▶ Required task: Transcribe word for word the portion of the Cω excerpt below that runs from "There is also" up to and including "the apply-to-all-expressions construct.".

▶ Text extract:
There is also the concept of an apply-to-all-expressions construct that allows one to apply an anonymous method directly to each member of a stream. These anonymous methods may contain the special variable it, which is bound to each successive element of the iterated stream. Below is an alternate implementation of the PrintTrilogyTitles() method which uses the apply-to-all-expressions construct.

  public void PrintTrilogyTitles(){
  
    LoTR().{Console.WriteLine(it)};
  }

Choice Types and Nullable Types

Cω's choice types are very similar to union types in programming languages like C and C++, the '|' operator in DTDs and the xs:choice element in W3C XML Schema. The following is an example of a class that uses a choice type:

public class NewsItem{

    string title;
    string author;
    choice {string pubdate; DateTime date;};
    string body;    
}

In this example, an instance of the NewsItem class can have a pubdate field of type System.String or a date field of type System.DateTime, but not both. It should be noted that the Cω compiler enforces that each field in the choice should have a different name, otherwise there would be ambiguity as to what type was intended when the field is accessed. The way fields in a choice type are accessed in Cω differs from union types in C and C++. In C/C++, the programmer has to keep track of what type the value in a particular union type represents because no static type checking is done by the compiler. Cω union types are statically checked by the compiler, which allows one to declare them like so:

  choice{string;DateTime;} x =  DateTime.Now;
  choice{string;DateTime;} y =  "12/12/2004";

However, there is still the problem of how to statically declare a type that may depend on a field in a choice type that does not exist. For example, in the above sample, x.Length is not a valid property access if the variable is initialized with an instance of System.DateTime, but returns 10 when initialized with the string "12/12/2004". This is where nullable types come in to play.

▶ Data excerpts:

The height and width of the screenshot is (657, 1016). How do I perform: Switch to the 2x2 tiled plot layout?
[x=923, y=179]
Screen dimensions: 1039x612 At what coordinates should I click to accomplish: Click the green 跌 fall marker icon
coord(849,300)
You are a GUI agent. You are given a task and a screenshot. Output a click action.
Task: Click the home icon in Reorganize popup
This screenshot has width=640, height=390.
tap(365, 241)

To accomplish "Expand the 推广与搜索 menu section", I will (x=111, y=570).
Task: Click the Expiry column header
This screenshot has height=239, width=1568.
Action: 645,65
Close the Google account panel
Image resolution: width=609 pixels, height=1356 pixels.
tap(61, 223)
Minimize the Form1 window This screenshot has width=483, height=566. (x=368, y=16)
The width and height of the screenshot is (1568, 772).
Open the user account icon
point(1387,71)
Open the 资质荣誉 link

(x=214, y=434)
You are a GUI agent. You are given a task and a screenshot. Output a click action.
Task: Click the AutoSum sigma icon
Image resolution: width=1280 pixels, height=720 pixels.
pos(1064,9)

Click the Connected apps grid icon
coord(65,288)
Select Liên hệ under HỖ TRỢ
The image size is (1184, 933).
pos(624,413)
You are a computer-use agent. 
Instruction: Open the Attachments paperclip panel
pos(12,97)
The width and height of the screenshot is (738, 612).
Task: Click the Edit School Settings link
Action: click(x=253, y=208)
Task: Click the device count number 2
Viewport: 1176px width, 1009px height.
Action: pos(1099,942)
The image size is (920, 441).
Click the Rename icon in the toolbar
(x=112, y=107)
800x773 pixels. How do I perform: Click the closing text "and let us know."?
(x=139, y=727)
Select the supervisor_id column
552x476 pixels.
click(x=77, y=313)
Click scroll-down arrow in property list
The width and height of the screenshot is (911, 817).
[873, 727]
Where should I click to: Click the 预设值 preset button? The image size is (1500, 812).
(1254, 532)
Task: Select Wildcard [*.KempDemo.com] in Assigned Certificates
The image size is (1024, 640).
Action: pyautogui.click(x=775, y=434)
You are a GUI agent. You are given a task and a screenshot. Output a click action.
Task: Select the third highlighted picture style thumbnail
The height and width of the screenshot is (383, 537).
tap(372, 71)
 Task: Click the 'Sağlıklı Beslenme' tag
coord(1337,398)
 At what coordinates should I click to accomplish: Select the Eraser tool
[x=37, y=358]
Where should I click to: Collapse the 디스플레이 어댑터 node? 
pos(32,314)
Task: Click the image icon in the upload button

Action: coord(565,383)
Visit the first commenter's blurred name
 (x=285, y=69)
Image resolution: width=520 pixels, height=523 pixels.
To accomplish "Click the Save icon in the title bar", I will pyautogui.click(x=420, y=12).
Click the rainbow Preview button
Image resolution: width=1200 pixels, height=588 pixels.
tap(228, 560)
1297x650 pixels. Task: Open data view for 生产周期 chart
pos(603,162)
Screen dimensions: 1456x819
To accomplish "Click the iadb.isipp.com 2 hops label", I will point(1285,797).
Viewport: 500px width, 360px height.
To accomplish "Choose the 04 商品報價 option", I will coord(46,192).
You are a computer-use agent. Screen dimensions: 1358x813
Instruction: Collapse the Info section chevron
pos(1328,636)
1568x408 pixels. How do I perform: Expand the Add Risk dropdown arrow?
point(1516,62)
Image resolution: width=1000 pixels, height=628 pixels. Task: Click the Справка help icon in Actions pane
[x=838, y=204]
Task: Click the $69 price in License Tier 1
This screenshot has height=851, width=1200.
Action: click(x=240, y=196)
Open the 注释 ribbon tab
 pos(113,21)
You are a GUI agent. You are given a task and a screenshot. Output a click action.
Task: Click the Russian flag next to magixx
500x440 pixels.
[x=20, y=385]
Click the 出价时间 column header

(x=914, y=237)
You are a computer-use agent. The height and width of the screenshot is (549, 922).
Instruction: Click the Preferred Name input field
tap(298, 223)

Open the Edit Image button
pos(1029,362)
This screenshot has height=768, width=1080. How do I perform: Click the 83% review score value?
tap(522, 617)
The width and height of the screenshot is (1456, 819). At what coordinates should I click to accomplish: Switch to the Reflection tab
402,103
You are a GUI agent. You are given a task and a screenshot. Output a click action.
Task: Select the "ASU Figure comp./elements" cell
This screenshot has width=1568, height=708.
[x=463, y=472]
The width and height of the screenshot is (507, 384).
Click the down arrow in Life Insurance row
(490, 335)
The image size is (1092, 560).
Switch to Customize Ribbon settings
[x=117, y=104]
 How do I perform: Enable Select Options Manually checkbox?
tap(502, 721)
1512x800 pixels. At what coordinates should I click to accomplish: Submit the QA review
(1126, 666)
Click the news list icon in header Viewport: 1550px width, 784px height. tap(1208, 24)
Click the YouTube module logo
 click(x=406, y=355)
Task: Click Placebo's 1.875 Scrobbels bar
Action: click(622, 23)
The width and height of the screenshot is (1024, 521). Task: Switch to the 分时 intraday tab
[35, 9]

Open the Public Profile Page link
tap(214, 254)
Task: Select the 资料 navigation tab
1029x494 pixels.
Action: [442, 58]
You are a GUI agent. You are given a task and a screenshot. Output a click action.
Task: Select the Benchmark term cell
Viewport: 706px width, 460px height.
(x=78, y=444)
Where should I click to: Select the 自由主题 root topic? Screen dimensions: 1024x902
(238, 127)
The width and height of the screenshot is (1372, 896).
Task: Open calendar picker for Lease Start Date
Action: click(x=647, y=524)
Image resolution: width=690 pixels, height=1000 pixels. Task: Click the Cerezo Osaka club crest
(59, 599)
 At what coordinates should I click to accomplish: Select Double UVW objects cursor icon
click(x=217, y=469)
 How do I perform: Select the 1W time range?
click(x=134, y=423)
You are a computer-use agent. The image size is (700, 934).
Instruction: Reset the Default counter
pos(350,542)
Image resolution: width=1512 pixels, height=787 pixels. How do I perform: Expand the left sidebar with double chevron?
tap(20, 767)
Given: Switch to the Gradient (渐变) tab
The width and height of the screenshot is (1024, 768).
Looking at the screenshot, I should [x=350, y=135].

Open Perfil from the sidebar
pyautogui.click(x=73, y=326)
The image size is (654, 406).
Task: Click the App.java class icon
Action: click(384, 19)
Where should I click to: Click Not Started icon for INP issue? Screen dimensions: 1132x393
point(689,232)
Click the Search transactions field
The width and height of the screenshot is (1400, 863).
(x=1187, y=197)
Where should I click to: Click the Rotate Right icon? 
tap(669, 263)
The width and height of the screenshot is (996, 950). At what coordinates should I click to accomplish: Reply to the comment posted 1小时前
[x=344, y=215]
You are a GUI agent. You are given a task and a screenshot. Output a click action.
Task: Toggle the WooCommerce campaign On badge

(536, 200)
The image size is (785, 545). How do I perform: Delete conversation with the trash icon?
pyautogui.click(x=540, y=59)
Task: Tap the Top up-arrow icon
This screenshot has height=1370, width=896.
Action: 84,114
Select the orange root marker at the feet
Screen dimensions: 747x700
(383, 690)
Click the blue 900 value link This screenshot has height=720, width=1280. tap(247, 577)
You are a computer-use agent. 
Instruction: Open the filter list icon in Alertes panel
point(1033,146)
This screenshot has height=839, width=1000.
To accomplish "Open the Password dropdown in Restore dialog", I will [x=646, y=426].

▶ Solution:
There is also the concept of an apply-to-all-expressions construct that allows one to apply an anonymous method directly to each member of a stream. These anonymous methods may contain the special variable it, which is bound to each successive element of the iterated stream. Below is an alternate implementation of the PrintTrilogyTitles() method which uses the apply-to-all-expressions construct.